BEGIN RAW RECORDS

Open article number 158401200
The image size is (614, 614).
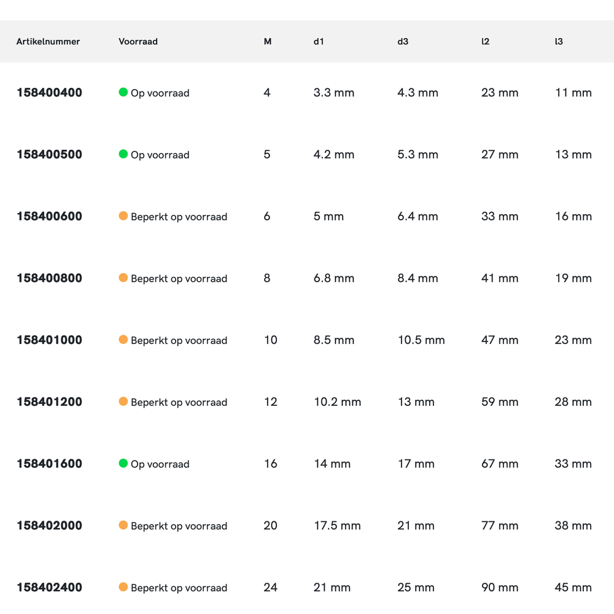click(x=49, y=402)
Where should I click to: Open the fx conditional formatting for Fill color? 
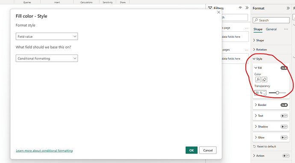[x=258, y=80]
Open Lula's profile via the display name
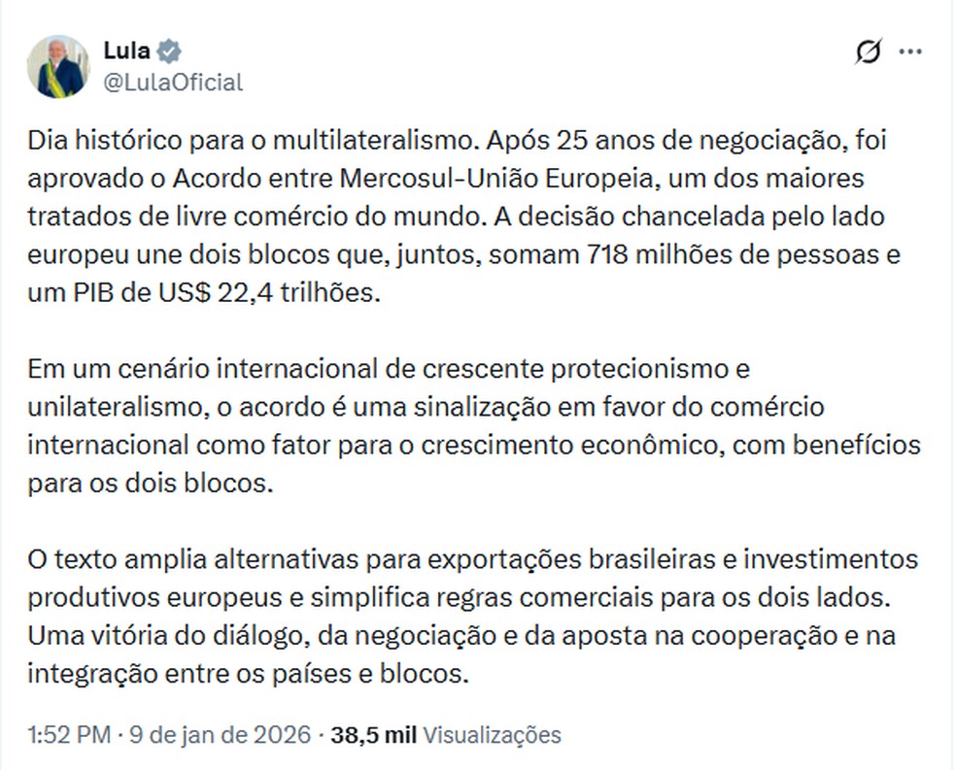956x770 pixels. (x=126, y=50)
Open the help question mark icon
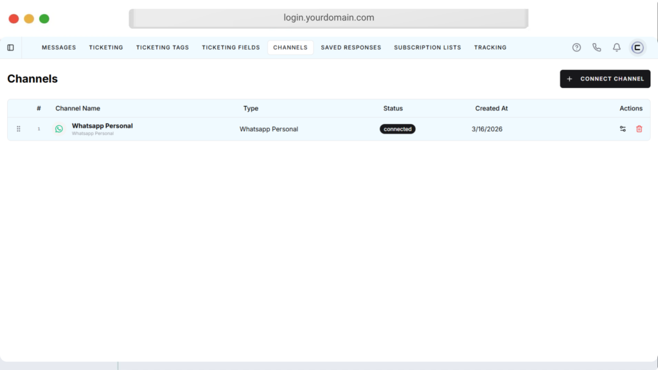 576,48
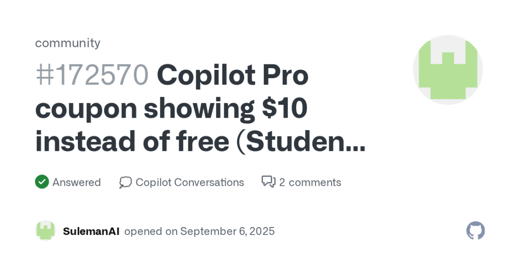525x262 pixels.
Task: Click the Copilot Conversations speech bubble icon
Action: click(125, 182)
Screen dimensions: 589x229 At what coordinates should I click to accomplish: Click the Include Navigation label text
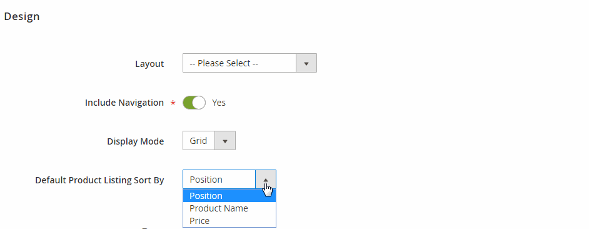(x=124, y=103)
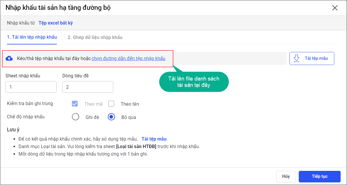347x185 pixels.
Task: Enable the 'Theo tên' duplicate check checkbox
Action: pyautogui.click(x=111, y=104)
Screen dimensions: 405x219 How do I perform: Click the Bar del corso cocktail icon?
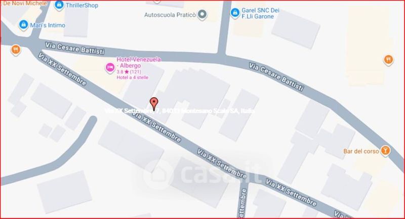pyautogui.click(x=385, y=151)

END RAW RECORDS
BEGIN RAW RECORDS

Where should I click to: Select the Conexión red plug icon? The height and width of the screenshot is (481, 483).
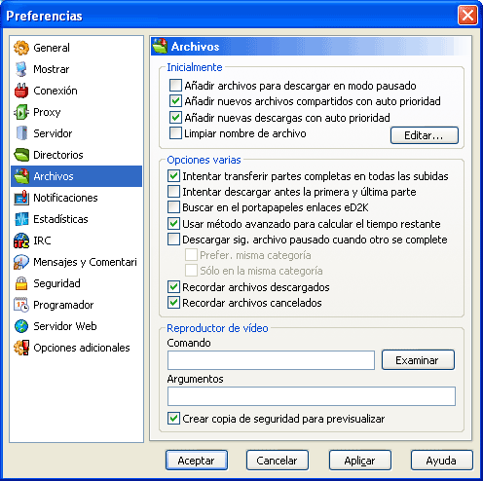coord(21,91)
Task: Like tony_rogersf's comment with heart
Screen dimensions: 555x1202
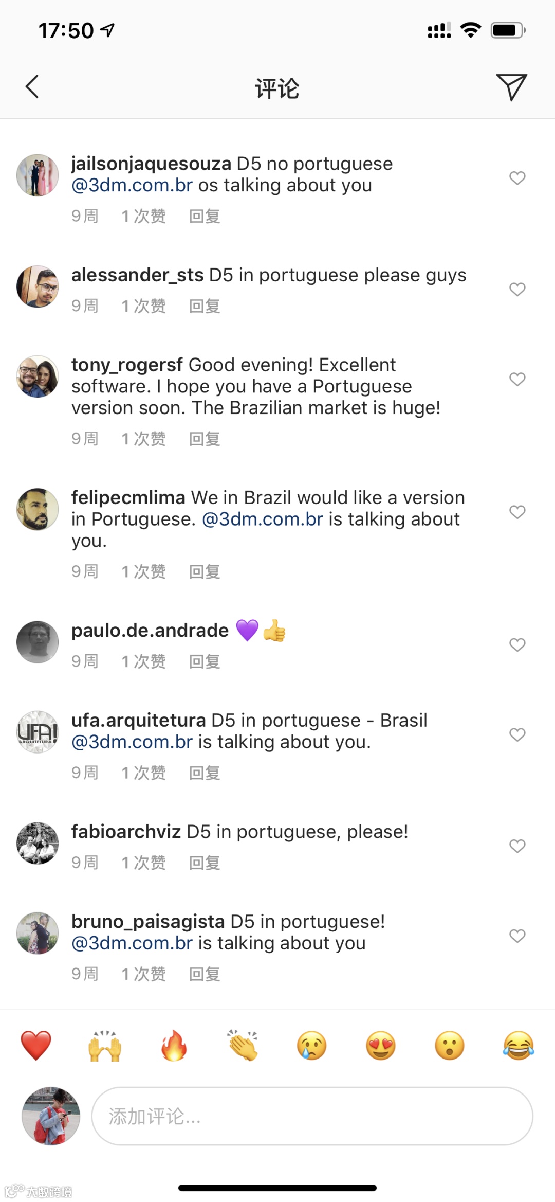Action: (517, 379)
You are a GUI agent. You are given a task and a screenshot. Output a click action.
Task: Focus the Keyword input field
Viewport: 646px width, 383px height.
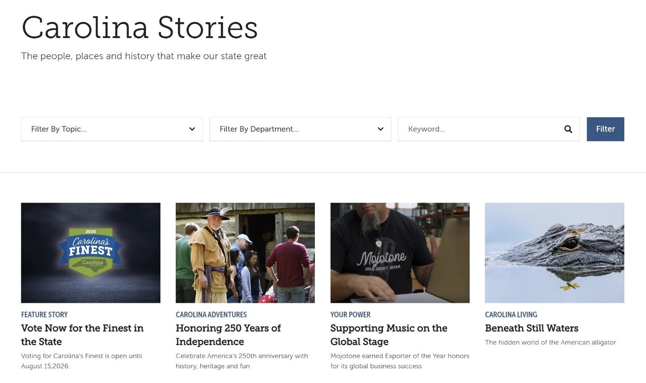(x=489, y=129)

END RAW RECORDS
BEGIN RAW RECORDS

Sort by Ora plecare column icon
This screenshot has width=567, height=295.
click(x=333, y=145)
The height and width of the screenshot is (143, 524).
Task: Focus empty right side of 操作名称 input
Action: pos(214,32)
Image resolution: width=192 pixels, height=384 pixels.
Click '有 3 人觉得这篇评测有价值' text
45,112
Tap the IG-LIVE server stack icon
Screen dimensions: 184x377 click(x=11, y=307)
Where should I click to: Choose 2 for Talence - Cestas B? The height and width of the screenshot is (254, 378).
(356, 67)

END RAW RECORDS

Please find every line in the entries above that contains the word "Where" and copy each one.

Where should I click to: Open the fx conditional formatting for Fill color? 
Where should I click to: Select the Conexión red plug icon? The height and width of the screenshot is (481, 483).
Where should I click to: Choose 2 for Talence - Cestas B? The height and width of the screenshot is (254, 378).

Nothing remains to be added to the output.